You may use Multisim
Construct a single phase, one-pulse SCR battery charger in Multisim. The same basic circuit
as in section 1 above can be used, but replace the diode with a SCR and include a 340VP : ≈
200VP (depending on your student number) step-down transformer between the ac supply
and the SCR. Implement your circuit in Multisim using ‘virtual’/ideal components. Also add
a 10-V firing/triggering pulse via a 10-Ω resistor to Gate and Cathode. You must have some
form of delay in the pulse to fire at a certain angle
Simulate typical output waveforms for the circuit (choose a firing angle α). Show voltage as
well as current – and use a current probe to send the signal to the oscilloscope. Briefly
discuss the waveforms to summarise the operation of the circuit.
• Now, from the waveforms, derive the dc equivalent voltage as a function of VM, E, and α,
where VM is the peak secondary voltage. The on-voltage across the SCR may be neglected.

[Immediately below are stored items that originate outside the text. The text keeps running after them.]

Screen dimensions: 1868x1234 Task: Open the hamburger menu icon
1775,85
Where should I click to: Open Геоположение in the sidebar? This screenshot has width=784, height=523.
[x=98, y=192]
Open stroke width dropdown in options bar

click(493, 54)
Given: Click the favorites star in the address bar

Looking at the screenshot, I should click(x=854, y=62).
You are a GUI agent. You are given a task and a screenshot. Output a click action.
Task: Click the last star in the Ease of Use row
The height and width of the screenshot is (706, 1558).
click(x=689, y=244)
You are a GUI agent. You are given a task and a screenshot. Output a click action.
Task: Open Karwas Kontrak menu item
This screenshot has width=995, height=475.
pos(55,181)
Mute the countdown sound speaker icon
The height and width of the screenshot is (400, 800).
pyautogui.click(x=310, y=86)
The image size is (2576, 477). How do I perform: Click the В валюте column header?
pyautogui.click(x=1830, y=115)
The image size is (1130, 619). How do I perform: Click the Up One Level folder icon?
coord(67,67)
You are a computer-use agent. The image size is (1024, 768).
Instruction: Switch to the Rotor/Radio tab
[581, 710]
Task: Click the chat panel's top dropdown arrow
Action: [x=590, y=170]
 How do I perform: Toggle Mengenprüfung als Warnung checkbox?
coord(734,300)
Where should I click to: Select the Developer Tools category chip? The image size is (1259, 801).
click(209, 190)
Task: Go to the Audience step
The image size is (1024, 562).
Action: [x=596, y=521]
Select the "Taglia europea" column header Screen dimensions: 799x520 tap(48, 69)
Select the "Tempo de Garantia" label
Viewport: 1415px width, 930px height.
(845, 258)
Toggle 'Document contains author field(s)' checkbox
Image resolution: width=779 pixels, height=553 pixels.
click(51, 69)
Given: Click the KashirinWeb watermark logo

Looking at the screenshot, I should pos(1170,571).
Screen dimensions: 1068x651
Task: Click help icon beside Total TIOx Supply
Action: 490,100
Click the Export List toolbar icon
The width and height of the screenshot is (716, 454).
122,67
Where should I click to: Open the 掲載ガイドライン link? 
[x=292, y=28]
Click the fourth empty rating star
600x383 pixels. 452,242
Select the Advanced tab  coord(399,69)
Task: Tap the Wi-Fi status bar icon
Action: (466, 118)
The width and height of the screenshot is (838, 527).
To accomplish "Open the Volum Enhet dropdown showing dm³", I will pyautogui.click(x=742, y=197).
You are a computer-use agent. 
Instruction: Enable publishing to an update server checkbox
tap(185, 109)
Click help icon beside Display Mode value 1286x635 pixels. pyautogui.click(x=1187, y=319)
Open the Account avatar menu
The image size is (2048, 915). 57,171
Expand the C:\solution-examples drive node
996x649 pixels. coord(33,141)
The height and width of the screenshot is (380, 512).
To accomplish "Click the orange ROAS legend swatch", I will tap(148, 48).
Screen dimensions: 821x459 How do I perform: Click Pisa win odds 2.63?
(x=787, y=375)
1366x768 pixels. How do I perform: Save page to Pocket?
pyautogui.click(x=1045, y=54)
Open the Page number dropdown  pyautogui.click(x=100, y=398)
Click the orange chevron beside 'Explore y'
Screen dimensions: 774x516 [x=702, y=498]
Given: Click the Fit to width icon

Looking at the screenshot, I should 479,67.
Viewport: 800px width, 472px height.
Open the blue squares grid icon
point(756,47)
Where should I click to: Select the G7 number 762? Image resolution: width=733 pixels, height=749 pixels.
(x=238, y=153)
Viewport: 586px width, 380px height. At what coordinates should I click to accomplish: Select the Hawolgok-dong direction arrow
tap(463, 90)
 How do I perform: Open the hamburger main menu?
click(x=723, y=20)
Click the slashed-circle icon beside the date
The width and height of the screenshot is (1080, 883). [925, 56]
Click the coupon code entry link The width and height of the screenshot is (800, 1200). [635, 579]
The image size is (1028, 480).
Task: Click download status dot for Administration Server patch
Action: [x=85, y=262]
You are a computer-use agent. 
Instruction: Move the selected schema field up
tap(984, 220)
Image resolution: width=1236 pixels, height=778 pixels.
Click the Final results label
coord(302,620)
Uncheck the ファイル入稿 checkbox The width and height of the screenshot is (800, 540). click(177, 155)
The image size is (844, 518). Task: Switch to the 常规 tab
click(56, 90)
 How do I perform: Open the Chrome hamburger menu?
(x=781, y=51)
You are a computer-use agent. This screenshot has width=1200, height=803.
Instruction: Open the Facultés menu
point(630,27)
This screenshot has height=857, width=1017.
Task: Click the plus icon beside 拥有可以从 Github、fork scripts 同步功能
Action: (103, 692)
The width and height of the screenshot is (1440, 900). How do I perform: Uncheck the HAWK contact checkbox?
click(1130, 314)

• Next, derive the dc equivalent current (can’t use Ohm’s law directly, first get the voltage
across the resistor).
• For the given specs below, calculate the expected minimum and maximum firing angle, as
well as expected maximum and minimum output dc current.
The following values must be used for the analysis and iterative design of your battery charger:
• Rectified Peak Voltage: VM = 200V plus sum of last three digits of your student number.
• Battery Voltage: E = 100 V minus sum of last 2 digits of your student number (SN).
• Internal Resistance: RINT = 1 Ω plus one tenth of the last digit of your SN.
• Target Current: IDC = 2 A minus one tenth of the 2nd last digit of your SN.